Following several years of FDA outreach and industry input, the Food Safety Modernization Act’s Preventive Controls for Human Food rule is now officially final. The rule implements elements from the original proposal in 2013 as well as supplemental proposals since then. Several things have changed as a result.
Key Requirements
Covered facilities must establish and implement a food-safety system that includes an analysis of hazards and risk-based preventive controls. The rule requires a written food-safety plan including:
- Hazard analysis—identification of known or reasonably foreseeable hazards
- Preventive controls—ensure hazards requiring a preventive control will be minimized (process, food allergens, sanitation and supply-chain controls)
- Preventive controls management and oversight—ensure effectiveness of preventive controls, including:
- Monitoring
- Corrective actions
- Verification (product testing, environmental monitoring required as appropriate to the food, facility, nature of the preventive control, and the role of that control in the facility’s food-safety system)

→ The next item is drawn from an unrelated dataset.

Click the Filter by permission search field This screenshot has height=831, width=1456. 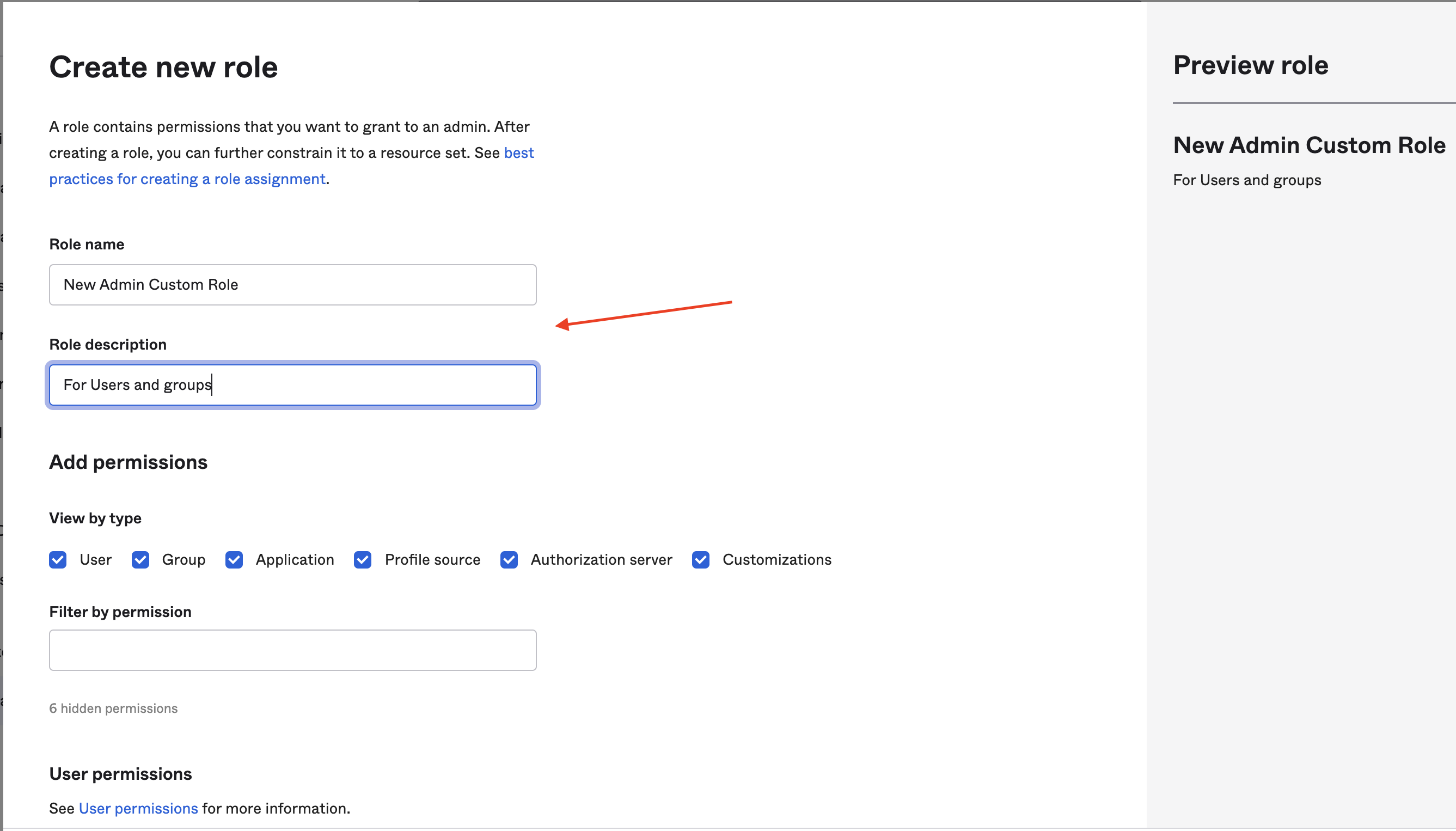[x=292, y=650]
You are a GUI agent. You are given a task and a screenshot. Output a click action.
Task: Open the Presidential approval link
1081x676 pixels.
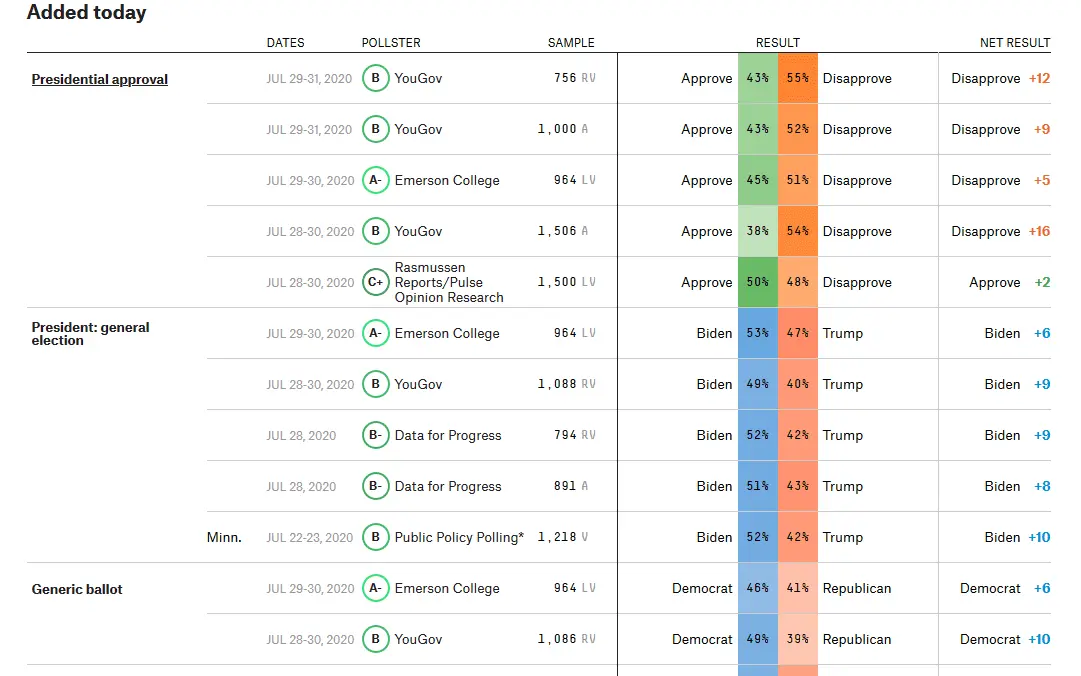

With the new rule, the FDA has offered a more flexible supply-chain program, laying out requirements for preventive controls when dealing with suppliers. There were also updates and clarifications to current good manufacturing practices, most notably the elimination of non-binding provisions — those that were are now binding.
Compliance dates
Businesses’ compliance dates are staggered based on size:
- Three years
- Very small businesses (averaging less than $1 million in annual sales of human food and the market value of human food manufactured, processed, packed or held without sale)
- Businesses subject to the Pasteurized Milk Ordinance
- Two years
- Small businesses (less than 500 full-time employees)
- One year
- All other businesses
There are also compliance dates for the supply-chain program.
The FDA is working to offer compliance assistance to facilities to educate and regulate the food industry. It is developing guidance programs on subjects such as hazard analysis, environmental monitoring and food allergen controls. Plans for technical assistance and training are also under way.